琉球王朝は統一されるまで戦さが続いていたし、統一されてからも三重城の城壁には砲台があったことが記録に残っている。また、琉球王朝を頂点とした島差別も激しく、厳しい搾取により命を失ったものも少なくない。そして、決定的なのは薩摩の島津が目をつけるほどの貿易による富である。その貿易の中心になっていたのが奄美を基地とした硫黄の採取と中国への流通である。自らの戦さは、三山の統一で落ち着いた。しかし、他国で殺し合いをする火薬の原料である硫黄で琉球は潤っていたのだ。これを「死の商人」と呼ばないのだろうか。
私は、沖縄が嫌いで批判しているのではない。生まれ育った大切な島だ。だからこそ、都市伝説のような幻想で現実逃避することなく、現実の中から希望ある未来を模索したいと思うのだ。
県立平和祈念資料館が開館した当時、沖縄のメディアは「改ざん」問題で大騒ぎをした。沖縄戦の実態を伝える展示が改ざんされごまかされているという報道だった。
時は過ぎ、いつものように沖縄県民が忘れてしまったが、改ざんされた展示はそのままに運営されている。
もう一例だけ紹介する。「沖縄で捕虜になった防衛隊員と義勇隊員」という一人の老人と二人の子どもが映った写真が展示され、説明には「防衛集に該当しない青年学校生や中学校生徒も、男女をとわず義勇隊として各町村ごとに編成され、戦闘訓練をうけた。」と記されている。
戦闘訓練は日本全国で行われたのではなかったのか?ここにある事実は、戦闘訓練を受けたということではなく、兵士として最前線に送り込まれたし、兵士として捕虜収容所に入れられたという事実ではないのか。「戦闘訓練をうけた」という事実によって、最前線に送りこまれた事実を隠蔽する見事なトリックである。

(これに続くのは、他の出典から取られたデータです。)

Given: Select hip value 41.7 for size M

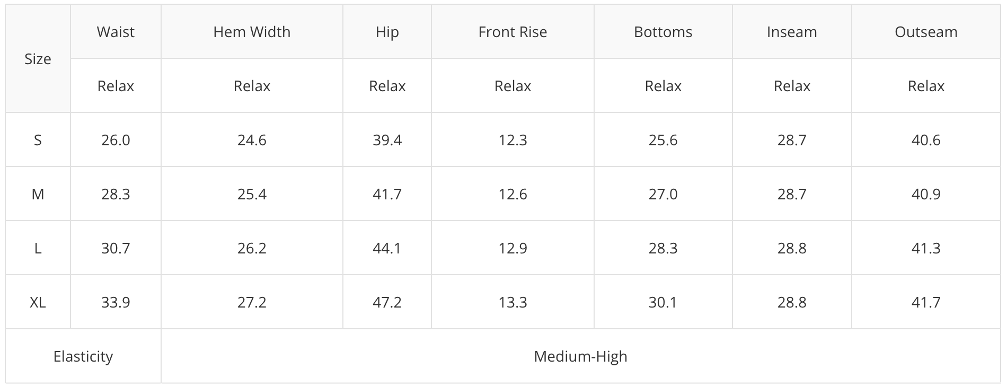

私は、このウソとごまかしの展示を批判的に見つめるツアーを時々行っている(一回2時間ほど)が、展示は変わっていない。戦争の実態と責任をごまかし、「昔は大変だった、戦争は嫌だね。平和な時代に生まれて良かった」という感想を残して、平和学習完了!というシステム。
私は、思う。
あの資料館は、見ない方がいい。為政者たちが国民を騙すためにどのような手を使うかを学ぶ資料館としては非常に有益である。しかし、戦争や平和を学びたい。学ばせたいと思っているなら、あの資料館は行ってはならない。あんな展示を許してはならない。